The human carnage observed by Vincent Colger following the First Battle of Bull Run or Manassas Junction (21 July 1861) stirred his heart so deeply that, with the cooperation of fifty representatives of fifteen YMCA’s in the New York area, the United States Christian Commission was established in November 1861. It became a national organization under the directorship of the Philadelphia philanthropist George Hay Stuart. Employing a volunteer staff, called agents, that numbered some 5,000 throughout the war era (agents, being pastors and laity, serving six weeks), the Protestant interdenominational agency, largely though not exclusively Northern in focus, sustained a far-reaching impact combining humanitarian compassion with spiritual care. It is said that they came with three things: bandages, Bibles, and the love of Christ. Sustained by private contributions, the USCC distributed over a million hymnbooks, 25 million Bibles or scripture portions, and 39 million pages of tracts with a budget of over 6 million dollars. Originally designed to assist chaplains, the need was so great that a larger workforce was required. Agents set up hospitals, carried the wounded from the fields, buried the dead, provided meals, wrote letters for the wounded, notified relatives of deceased loved ones, and witnessed to heaven through Christ in prayer meetings, preaching services, and at the bedside. In the midst of the ugliness of war, they became emissaries of care and hope.
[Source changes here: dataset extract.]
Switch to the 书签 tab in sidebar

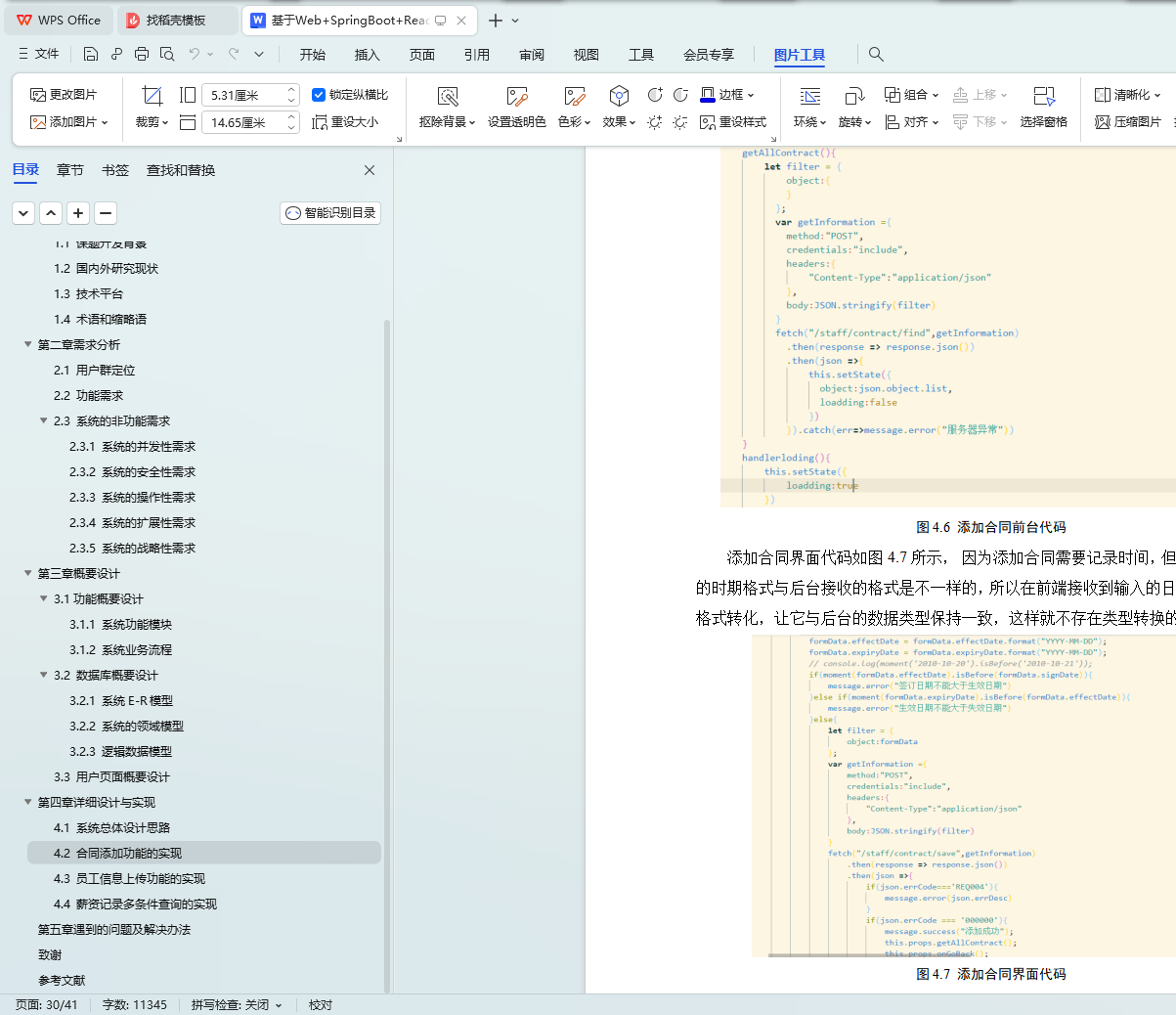pyautogui.click(x=115, y=170)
This book is their story gathered from eyewitness accounts assembled from agents, soldiers, and patrons. Originally published in 1869 under the title Incidents of the United States Christian Commission (edited by Edward P. Smith), and still available in the original edition, the volume has been edited for a current leadership without any substantial change in content. Instead of a subject index that appeared in the original volume, this edition has a topical index designed for pastoral use by those seeking illustrative material for sermons and devotional talks.
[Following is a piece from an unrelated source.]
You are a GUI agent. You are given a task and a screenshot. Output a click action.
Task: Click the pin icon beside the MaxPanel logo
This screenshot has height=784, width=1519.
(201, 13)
The genius of the book is that it is a collection of experiences by participants in a maelstrom of horrific and horrifying proportions. The suffering of the beleaguered soldiery, the sheer butchery of nineteenth century close warfare, and the lack of medical advancement is a story worth the telling in the hope that it might cause some to think before a military solution is invoked (though I am not so naïve to think that it will). The real story is that of care and compassion exercised by so many for so very many others. As I read the reports of the agents, I wept for two reasons: the magnitude of suffering and death, as well as the penetrating evidence that the Bible, and our telling of its message of redemption through Christ, can bring hope, peace, and even joy in the midst of amputations, disease, and death. The story of the USCC needs to be rehearsed for this generation. Hopefully in reading these pages an altruistic human spirit combined with an eternal care for the souls of men will stir us to go to our broken generation with “bandages, Bibles, the love of Christ.”

I applaud Claybrook and Reed for their tireless effort in making the story of the USCC available to us in a new publication. If you heart has grown cold, if you have grown weary of well doing, if you question the efficacy of human care, if you doubt the power of the story of Jesus, the forgiveness of sins, and the hope of life through death, let the voices of the past speak to you. I found the work a profound encouragement and hope that you will as well!